Journey to Silius - Stage 2 (PRC308)
Nov 02, 2015 bundeslang
NinjaPenguinDan - There's much in this song, I liked the main instruments. Nice variation with the source, the end is a bit abrupt.
Yami - Great introduction. I like the built-up of this song and the sample selection.
Nov 02, 2015 NinjaPenguinDan
Yami, your track was energetic with fairly solid production, and you weren't afraid to stray from the original material. Good job! I really like that synth you chose for the intro. If I'm not mistaken, though, you added some sort of pads to back it up. Which wasn't a bad idea, but I think they could have been just a bit louder. Maybe not for the entire song, but at least the intro and at, say, 2:01. As for the drums, I believe the snare might be a little too loud. Then again, it's mainly the higher frequencies that bother me, so maybe it just needs to be run through some filters or equalizers. I have no idea, to be honest. For the ending, I understand that you wanted to strip it down and keep it simple, but it comes across to me as just a little too bare. I’d recommend reusing the arpeggio from earlier in your song (2:01, to be precise). You’d probably need to modify its chord progression, but I would layer that with the melody you already have, and just let the arpeggios fade out gently at the end. To summarize everything, you already have a good song. It just needs some cleanup before it’d be properly great.

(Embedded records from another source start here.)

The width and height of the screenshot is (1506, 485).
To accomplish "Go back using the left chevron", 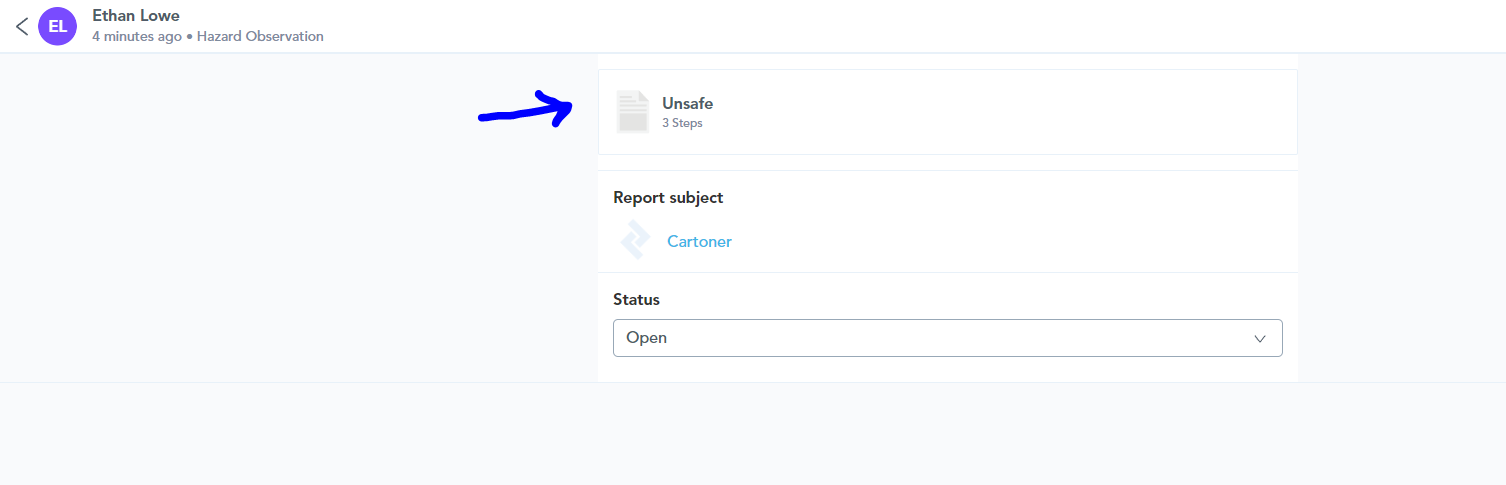I will coord(22,26).
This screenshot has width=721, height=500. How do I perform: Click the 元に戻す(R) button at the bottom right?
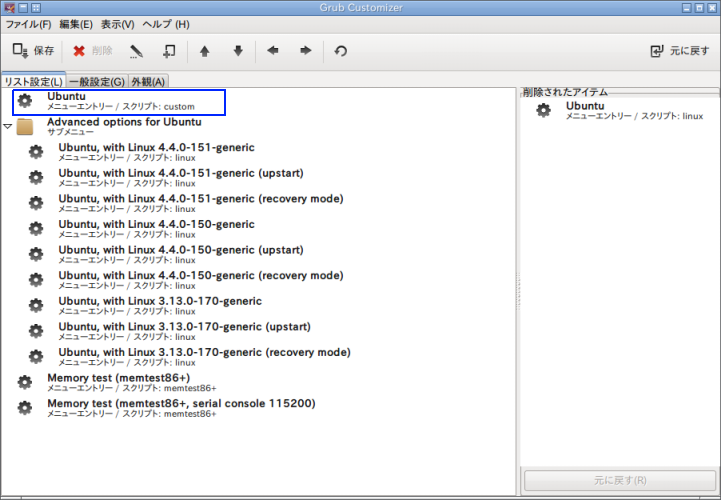(620, 481)
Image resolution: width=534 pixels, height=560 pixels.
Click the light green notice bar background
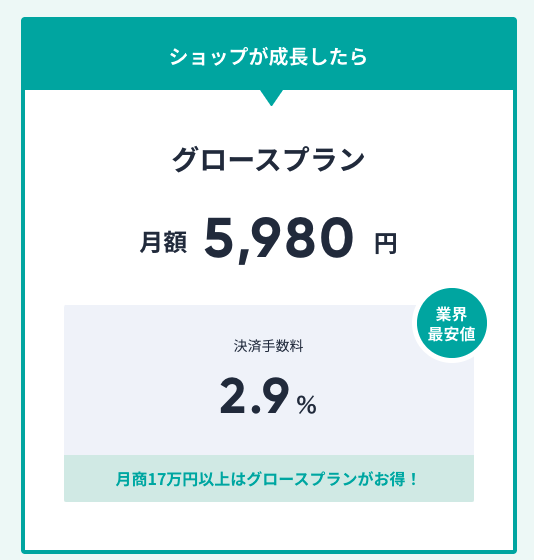point(269,479)
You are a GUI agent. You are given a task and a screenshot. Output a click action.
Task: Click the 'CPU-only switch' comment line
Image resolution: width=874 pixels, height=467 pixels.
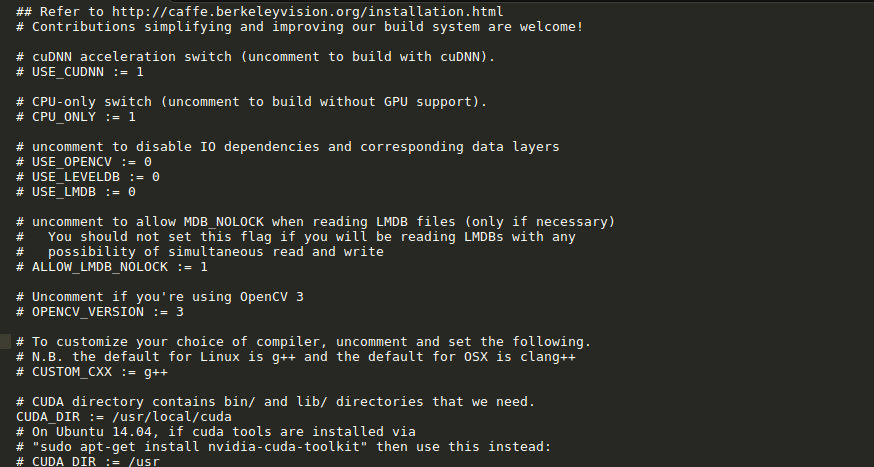pos(252,102)
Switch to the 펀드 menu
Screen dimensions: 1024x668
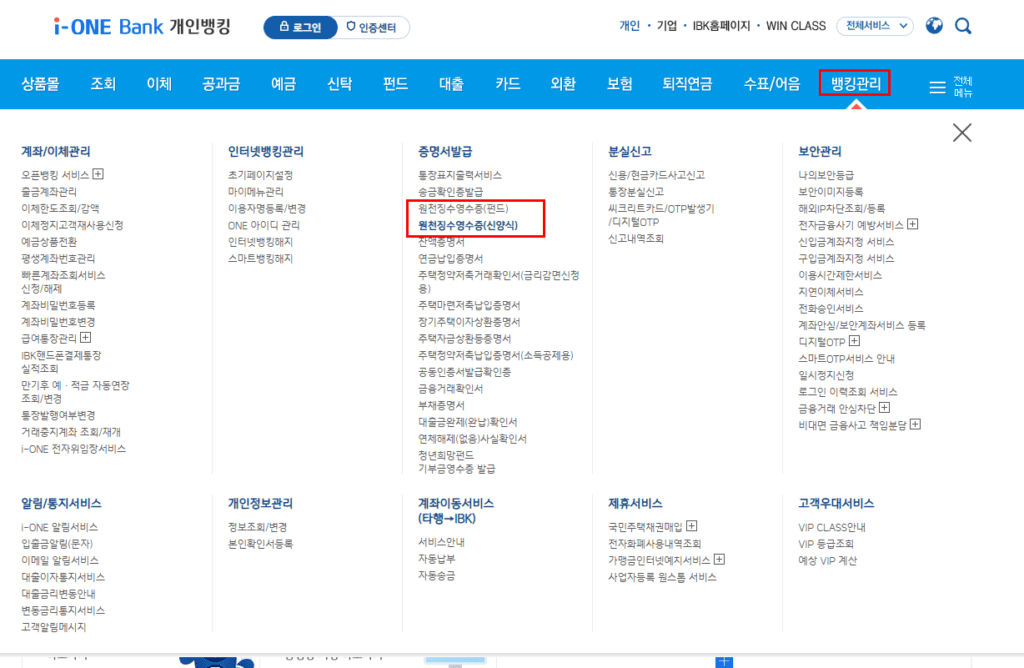point(394,84)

Chalis, your mix is a good start, but I believe you could have built on it more. As a whole, I think you might have relied on the source too much. I do it myself, actually, but don’t be afraid to write some new material. With that being said, I do like the general feel of the song, and I especially like the intro. It sets up the slightly mysterious vibe you have, and it’s not too long or too short. You did well to add the marimba (or is it a vibraphone? I dunno) when it repeats later on. After the intro, I have no real problems with the writing, exactly, but the main issue is that it’s too bassy for me. It might need something in the higher ranges to balance and fill it out more. Personally I’d try making the melody a little louder to fill out the high ranges, then I’d add some instrument in the middle ranges (strings or pads, maybe?). Basically, what you have is written well, but I think you could try adding on a little more. The bass is a fine foundation, but in this case it just might need something extra. The last thing I want to mention is that there’s a lot of reverb on everything. I know that was intentional, but it has the side effect of making everything a bit muddied. When you’re applying the reverb, make sure you check each instrument, and, if necessary, apply the effects separately for every track. In conclusion, your song does have potential, but I’d say it has a ways to go before it’ll be at its best. Keep at it!
Nov 02, 2015 Chalis
Nov 04, 2015 PlanarianHugger
Chalis - I love the ambiance of this song and the layering you did as the song went on. This prevented it from sounding stagnate and boring. The biggest problem with this song that it a majority of the it the source plus extras. I wish there was more in it like the ending. I liked this one.
NinjaPenguinDan - Something about this song didn't click with me. I think it's the rough instruments. I like the creativity with arrangement and the change in style from the source. Not my favorite song though.